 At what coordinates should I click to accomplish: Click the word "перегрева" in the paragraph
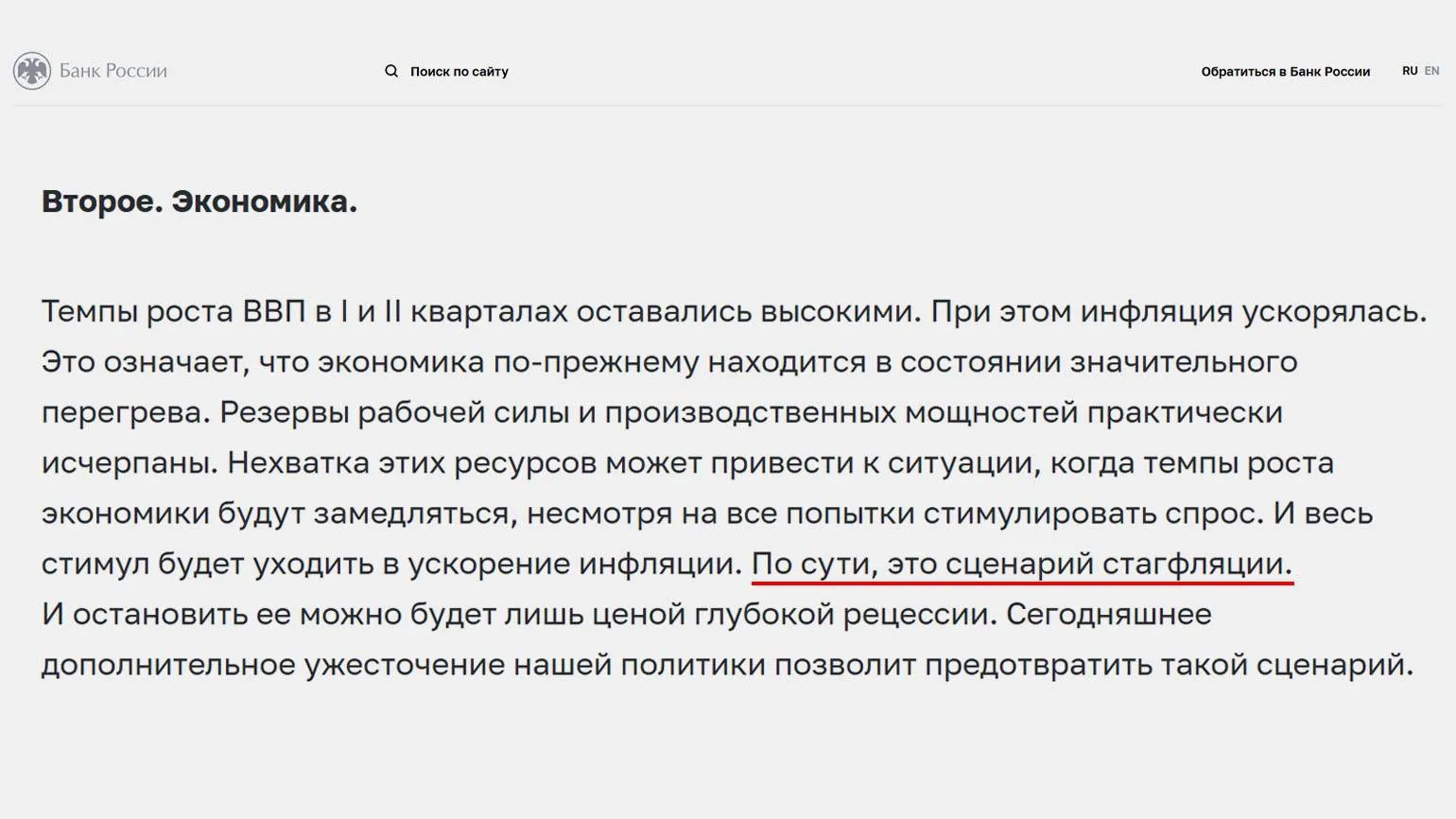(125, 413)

++++

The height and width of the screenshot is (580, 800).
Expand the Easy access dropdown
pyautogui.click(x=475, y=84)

++++

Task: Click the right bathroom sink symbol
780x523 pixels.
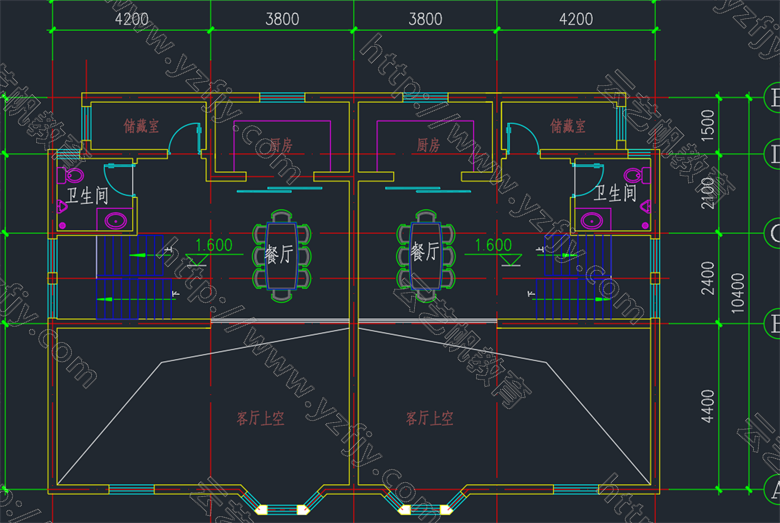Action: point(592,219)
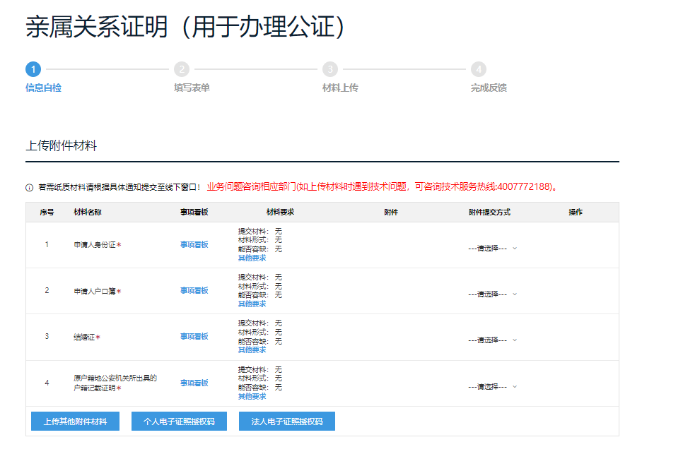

++++

What is asked>
Rewrite the listing lines from the one containing "The height and" through the one containing "pyautogui.click(x=475, y=84)", inclusive, with "dropdown" replaced by "menu" and everything else unchanged.

Problem solution>
The height and width of the screenshot is (580, 800).
Expand the Easy access menu
pyautogui.click(x=475, y=84)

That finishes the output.